Venezuelan worker becomes voice against coercion


Venezuelan worker becomes voice against coercion

CARACAS, Venezuela

Javier Hernandez knew he was going to be fired.

Everyone who worked with him in a state-run cement factory was told to vote last month in an election to choose delegates for a new constitutional assembly granting nearly unlimited powers to Venezuela’s ruling socialist party. With the opposition boycotting the vote, virtually all the candidates were government supporters. A vote was tantamount to a show of support for President Nicolas Maduro and his allies.

Resentful of what he saw as a rigged process, Hernandez flouted his supervisors’ order and didn’t vote. Last Wednesday, he was taken outside the building and informed that he was fired.

Now he has become a rare public voice speaking out against a phenomenon that government critics say was widespread in last month’s vote - Venezuelans were threatened with loss of their public benefits or state jobs if they didn’t participate.

Transgender camp teaches kids they’re ‘normal, not alone’

EL CERRITO, Calif.

In some ways, Rainbow Day Camp is very ordinary. Kids arrive with a packed lunch, make friendship bracelets, play basketball, sing songs and get silly. But it is also unique, from the moment campers arrive each morning.

At check-in each day, campers make a name tag with their pronoun of choice. Some opt for “she” or “he.” Or a combination of “she/he.” Or “they,” or no pronoun at all. Some change their name or pronouns daily, to see what feels right.

The camp in the San Francisco Bay Area city of El Cerrito caters to transgender and “gender fluid” children ages 4 to 12, making it one of the only camps of its kind in the world open to preschoolers, experts say. Enrollment has tripled to about 60 young campers since it opened three summers ago, with kids coming from as far as Los Angeles, Washington, D.C. – even Africa. Plans are underway to open a branch next summer in Colorado.

3rd Scout dies after sailboat strikes powerline on lake

AVINGER, Texas

A third Boy Scout has died from injuries suffered when a sailboat struck an overhanging power line on a lake east of Dallas, an official with Texas Parks & Wildlife said.

The 11-year-old Scout died Monday at a hospital in Shreveport, La., Texas Parks & Wildlife spokesman Steve Lightfoot said.

The boy was sailing in a catamaran Saturday with two older boys, one 17 and the other 16, when it struck the power line at Lake O’The Pines near Avinger, 150 miles from Dallas.

Authorities have not released the names of the victims.

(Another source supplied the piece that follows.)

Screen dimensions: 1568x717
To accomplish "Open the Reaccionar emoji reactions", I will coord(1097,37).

Sept. 11 victim’s remains identified nearly 16 years later

NEW YORK

The remains of a man killed at the World Trade Center on 9/11 have been identified nearly 16 years after the terror attacks, medical examiners said Monday.

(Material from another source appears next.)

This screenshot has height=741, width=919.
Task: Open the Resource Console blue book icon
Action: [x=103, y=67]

His name was withheld at his family’s request, the New York City medical examiner’s office said.

The announcement marked the first new identification made since March 2015 in the painstaking, ongoing effort. The office uses DNA testing and other means to match bone fragments to the 2,753 people killed by the hijackers who crashed airplanes into the trade center’s twin towers on Sept. 11, 2001.